South Africa’s Ramaphosa defends judiciary after Zuma attacks

0
78
BRUSSELS, BELGIUM - NOVEMBER 15; 2018: President of South Africa Matamela Cyril Ramaphosa is talking to media at the end of an EU - South-Africa Summit meeting on climate change, migration to trade and security, in the Europa, the EU Council headquarter on November 15, 2018. (Photo by Thierry Monasse/Getty Images)
FILE PHOTO: President of South Africa Matamela Cyril Ramaphosa. (Photo by Thierry Monasse/Getty Images)

President Cyril Ramaphosa on Monday slammed attacks on South Africa’s judiciary after his beleaguered predecessor Jacob Zuma, under scrutiny for alleged graft, accused judges of political bias.

Zuma, 78, has repeatedly snubbed a judicial panel probing the plunder of state coffers during his 2009-18 rule.

He risks jail time if found guilty of contempt of court for ignoring last week a Constitutional Court order to appear before the panel.

In a 12-page statement last week, Zuma accused the panel’s chair, Deputy Chief Justice Raymond Zondo, of “political propaganda.”

“Some judges… have assisted the incumbent president to hide from society what on the face of it seem to be bribes obtained in order to win an internal ANC election,” he added, without giving names.

Ramaphosa said such attacks, without evidence or being referred to relevant authorities, were “deeply disturbing” and could erode trust in the judiciary and constitutional order.

“We should… be concerned when those who occupy prominent positions in society make statements that demonstrate a disdain for the basic principles of our constitution and the institutions established to defend our democracy,” said Ramaphosa in his weekly newsletter.

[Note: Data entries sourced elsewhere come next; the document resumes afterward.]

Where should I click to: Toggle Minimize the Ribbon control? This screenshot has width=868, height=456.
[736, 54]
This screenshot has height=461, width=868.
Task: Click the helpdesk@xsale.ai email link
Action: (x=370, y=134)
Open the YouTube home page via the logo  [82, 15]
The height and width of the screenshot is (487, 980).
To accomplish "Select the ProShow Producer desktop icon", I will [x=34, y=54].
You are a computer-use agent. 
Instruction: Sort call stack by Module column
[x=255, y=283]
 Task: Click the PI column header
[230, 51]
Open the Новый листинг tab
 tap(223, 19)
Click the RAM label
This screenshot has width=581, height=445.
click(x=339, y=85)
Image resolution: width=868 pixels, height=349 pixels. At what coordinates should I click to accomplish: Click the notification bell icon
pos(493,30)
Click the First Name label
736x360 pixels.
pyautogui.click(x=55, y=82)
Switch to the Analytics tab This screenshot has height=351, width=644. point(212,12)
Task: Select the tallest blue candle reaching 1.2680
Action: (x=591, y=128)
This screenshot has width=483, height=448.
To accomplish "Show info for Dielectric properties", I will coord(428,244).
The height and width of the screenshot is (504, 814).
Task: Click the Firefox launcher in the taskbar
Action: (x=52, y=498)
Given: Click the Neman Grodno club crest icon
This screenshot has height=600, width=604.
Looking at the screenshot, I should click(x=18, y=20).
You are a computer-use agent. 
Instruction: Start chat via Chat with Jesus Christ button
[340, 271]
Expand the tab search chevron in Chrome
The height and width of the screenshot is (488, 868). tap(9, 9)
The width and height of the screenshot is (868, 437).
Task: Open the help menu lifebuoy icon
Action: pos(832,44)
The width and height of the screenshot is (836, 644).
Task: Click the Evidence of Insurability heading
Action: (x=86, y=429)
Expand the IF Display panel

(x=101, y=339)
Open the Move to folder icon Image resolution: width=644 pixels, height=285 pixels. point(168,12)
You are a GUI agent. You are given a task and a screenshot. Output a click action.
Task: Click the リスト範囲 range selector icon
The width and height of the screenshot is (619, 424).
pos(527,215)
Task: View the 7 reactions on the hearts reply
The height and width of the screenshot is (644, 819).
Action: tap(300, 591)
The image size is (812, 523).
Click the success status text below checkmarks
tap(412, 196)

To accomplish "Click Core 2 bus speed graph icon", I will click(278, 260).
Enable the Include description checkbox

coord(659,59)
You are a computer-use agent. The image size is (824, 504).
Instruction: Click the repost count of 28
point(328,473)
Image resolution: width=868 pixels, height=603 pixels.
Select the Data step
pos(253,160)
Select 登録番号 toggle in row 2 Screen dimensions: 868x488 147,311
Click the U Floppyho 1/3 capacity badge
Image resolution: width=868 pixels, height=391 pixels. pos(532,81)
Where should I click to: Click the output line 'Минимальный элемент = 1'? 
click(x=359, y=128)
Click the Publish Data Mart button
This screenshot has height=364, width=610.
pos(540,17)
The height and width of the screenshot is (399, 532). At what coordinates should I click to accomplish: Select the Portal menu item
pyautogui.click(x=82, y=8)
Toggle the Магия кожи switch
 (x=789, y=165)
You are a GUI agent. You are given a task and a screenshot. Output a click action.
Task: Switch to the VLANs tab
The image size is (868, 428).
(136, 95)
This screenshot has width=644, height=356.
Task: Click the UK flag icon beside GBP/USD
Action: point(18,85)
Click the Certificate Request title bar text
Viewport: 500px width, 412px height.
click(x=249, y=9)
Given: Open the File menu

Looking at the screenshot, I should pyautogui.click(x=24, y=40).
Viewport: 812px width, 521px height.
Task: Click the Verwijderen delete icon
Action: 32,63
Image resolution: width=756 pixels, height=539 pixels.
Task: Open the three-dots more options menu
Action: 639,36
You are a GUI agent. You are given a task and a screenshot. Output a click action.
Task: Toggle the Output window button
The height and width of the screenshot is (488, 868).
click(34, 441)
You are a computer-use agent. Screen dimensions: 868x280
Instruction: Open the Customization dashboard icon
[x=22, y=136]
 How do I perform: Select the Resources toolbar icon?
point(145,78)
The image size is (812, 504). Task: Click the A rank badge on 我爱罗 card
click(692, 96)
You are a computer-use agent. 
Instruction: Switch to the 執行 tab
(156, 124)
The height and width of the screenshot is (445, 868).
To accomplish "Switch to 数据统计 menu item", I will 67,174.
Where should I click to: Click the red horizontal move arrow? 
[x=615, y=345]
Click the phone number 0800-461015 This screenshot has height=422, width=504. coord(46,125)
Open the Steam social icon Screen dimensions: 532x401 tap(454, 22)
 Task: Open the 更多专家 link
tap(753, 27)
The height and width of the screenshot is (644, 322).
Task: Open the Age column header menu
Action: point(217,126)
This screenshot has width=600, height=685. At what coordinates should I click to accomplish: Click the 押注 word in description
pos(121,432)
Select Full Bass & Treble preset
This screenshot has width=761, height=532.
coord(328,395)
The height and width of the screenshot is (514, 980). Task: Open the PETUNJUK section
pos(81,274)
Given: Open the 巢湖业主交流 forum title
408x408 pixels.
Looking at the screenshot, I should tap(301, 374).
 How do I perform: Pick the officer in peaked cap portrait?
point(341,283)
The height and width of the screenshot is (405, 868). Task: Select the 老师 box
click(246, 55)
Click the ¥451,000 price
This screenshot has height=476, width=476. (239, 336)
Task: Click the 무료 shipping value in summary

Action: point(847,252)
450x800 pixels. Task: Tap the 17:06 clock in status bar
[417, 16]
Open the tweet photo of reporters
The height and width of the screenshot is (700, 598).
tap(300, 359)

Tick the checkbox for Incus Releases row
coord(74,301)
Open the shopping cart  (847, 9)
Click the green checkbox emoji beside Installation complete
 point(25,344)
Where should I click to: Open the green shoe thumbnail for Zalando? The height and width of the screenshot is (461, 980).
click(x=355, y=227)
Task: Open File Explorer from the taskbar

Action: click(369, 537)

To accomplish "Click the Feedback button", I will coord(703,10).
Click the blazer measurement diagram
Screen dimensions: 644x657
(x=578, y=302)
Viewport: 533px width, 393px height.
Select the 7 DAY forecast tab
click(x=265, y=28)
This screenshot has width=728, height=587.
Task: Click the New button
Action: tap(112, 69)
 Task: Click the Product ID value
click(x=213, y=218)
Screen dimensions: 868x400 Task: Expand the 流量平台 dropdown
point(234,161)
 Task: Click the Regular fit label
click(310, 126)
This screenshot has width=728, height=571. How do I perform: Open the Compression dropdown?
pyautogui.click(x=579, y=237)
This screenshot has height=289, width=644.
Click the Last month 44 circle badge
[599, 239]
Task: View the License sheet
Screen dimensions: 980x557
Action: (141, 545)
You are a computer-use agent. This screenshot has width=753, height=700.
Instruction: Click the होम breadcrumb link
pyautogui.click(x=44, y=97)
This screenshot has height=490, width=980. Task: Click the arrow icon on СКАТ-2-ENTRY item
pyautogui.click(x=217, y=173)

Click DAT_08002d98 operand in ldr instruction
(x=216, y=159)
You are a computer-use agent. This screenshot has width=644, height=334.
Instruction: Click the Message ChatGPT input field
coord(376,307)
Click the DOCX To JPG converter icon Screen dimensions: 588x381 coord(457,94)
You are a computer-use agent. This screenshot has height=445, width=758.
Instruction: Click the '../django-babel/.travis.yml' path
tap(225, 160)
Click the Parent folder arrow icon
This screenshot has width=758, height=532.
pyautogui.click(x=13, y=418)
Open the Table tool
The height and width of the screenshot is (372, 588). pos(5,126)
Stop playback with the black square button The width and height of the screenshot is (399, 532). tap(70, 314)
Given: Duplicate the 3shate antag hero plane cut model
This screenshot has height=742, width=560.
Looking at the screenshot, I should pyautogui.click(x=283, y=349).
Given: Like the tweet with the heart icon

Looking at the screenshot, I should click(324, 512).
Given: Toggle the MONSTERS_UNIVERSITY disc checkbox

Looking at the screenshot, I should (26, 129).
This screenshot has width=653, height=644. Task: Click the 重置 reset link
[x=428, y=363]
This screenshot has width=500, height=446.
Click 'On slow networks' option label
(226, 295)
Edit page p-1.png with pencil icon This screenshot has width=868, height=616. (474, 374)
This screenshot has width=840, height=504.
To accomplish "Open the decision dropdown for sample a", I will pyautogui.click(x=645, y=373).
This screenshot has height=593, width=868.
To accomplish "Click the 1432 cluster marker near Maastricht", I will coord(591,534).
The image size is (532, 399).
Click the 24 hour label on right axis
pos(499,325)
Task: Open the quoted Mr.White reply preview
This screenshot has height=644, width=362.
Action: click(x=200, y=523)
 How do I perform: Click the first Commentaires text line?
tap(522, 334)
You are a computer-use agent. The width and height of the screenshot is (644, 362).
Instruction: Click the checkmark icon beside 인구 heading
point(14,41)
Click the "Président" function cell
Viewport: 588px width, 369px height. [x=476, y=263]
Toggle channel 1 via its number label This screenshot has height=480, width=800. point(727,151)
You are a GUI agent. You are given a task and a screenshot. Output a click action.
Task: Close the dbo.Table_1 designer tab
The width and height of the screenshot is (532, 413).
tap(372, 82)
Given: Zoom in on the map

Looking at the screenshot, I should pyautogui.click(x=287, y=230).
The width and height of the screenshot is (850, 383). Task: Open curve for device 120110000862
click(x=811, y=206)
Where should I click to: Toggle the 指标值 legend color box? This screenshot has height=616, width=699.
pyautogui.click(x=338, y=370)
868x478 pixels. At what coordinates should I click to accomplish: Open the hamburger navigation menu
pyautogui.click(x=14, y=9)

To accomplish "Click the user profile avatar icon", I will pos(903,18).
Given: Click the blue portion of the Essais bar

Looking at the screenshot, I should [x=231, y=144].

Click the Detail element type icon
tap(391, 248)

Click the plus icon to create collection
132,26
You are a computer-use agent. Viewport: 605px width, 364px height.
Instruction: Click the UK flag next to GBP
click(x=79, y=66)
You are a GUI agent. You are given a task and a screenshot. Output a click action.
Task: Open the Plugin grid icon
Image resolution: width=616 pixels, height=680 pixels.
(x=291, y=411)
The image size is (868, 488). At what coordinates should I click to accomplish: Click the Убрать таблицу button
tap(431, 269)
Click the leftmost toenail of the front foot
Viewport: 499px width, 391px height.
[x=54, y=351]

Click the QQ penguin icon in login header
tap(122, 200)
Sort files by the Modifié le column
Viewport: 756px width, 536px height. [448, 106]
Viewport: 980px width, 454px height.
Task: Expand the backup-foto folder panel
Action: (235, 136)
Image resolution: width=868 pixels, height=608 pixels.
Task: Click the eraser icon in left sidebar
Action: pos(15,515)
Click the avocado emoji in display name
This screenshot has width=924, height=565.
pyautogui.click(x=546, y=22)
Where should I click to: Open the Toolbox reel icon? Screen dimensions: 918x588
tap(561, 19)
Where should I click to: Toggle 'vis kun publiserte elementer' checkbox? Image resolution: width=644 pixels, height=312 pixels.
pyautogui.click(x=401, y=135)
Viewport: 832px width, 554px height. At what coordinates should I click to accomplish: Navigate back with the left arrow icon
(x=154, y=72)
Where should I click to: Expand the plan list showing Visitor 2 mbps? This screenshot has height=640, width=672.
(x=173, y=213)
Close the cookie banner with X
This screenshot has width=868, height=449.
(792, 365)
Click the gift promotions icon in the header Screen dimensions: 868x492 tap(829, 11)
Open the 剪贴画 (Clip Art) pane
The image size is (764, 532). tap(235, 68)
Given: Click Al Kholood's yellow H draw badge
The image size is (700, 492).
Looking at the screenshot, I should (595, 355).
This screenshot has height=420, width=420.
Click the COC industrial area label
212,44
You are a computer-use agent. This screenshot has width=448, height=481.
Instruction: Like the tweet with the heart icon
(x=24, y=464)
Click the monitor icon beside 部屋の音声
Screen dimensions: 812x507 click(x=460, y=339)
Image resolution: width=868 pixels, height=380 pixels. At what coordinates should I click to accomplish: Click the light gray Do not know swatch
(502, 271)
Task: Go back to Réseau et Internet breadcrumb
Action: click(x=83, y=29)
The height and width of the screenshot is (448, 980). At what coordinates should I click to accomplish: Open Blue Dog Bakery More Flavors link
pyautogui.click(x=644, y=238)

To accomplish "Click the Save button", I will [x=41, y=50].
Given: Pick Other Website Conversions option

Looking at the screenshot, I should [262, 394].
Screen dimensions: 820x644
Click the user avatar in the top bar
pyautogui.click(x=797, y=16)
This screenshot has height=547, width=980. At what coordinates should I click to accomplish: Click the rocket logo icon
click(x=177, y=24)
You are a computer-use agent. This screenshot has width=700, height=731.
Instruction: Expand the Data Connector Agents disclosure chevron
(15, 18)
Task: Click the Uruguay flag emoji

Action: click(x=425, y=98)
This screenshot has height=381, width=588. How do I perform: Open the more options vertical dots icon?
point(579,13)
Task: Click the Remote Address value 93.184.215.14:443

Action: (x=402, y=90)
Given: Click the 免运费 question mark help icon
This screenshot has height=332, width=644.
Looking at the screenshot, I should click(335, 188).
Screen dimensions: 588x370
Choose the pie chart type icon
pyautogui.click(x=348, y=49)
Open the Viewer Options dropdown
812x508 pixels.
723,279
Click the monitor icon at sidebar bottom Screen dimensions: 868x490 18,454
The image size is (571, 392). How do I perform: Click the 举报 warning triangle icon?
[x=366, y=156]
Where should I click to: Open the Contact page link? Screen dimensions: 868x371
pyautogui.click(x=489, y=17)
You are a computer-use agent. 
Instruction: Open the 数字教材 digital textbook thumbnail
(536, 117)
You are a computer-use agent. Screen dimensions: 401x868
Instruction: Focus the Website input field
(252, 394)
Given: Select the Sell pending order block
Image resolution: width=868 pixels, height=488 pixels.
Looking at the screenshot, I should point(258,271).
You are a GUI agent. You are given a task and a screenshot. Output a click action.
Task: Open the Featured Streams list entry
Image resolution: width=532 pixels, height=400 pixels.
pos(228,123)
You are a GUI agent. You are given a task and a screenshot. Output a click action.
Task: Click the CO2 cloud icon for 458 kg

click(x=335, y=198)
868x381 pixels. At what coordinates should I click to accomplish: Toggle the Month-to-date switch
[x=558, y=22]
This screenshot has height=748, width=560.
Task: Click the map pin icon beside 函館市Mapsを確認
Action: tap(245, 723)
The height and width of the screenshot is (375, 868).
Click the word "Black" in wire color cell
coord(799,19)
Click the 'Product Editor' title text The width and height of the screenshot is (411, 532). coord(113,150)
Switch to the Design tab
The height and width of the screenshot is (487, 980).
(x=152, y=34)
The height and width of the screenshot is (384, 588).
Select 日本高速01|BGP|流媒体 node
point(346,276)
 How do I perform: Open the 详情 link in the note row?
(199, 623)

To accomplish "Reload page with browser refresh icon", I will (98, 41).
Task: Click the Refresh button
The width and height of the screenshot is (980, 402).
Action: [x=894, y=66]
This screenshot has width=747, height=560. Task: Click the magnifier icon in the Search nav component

Ramaphosa said the attacks should not be taken lightly and warned those who make them of possible consequences.

There has been a growing push, including from within ruling African National Congress (ANC), to compel the ex-leader to obey court orders.

ANC’s top leadership is reportedly lining up a meeting with Zuma to resolve the impasse with the anti-graft commission.

On Tuesday he is due in court for an unrelated other corruption case dating back more than 20 years when he was deputy president, and in which he is accused of taking bribes of four million rands ($220,000/200,000 euros) in a $3.4-billion arms deal with French aerospace giant Thales.

Zuma was forced to resign in 2018 over mounting graft scandals.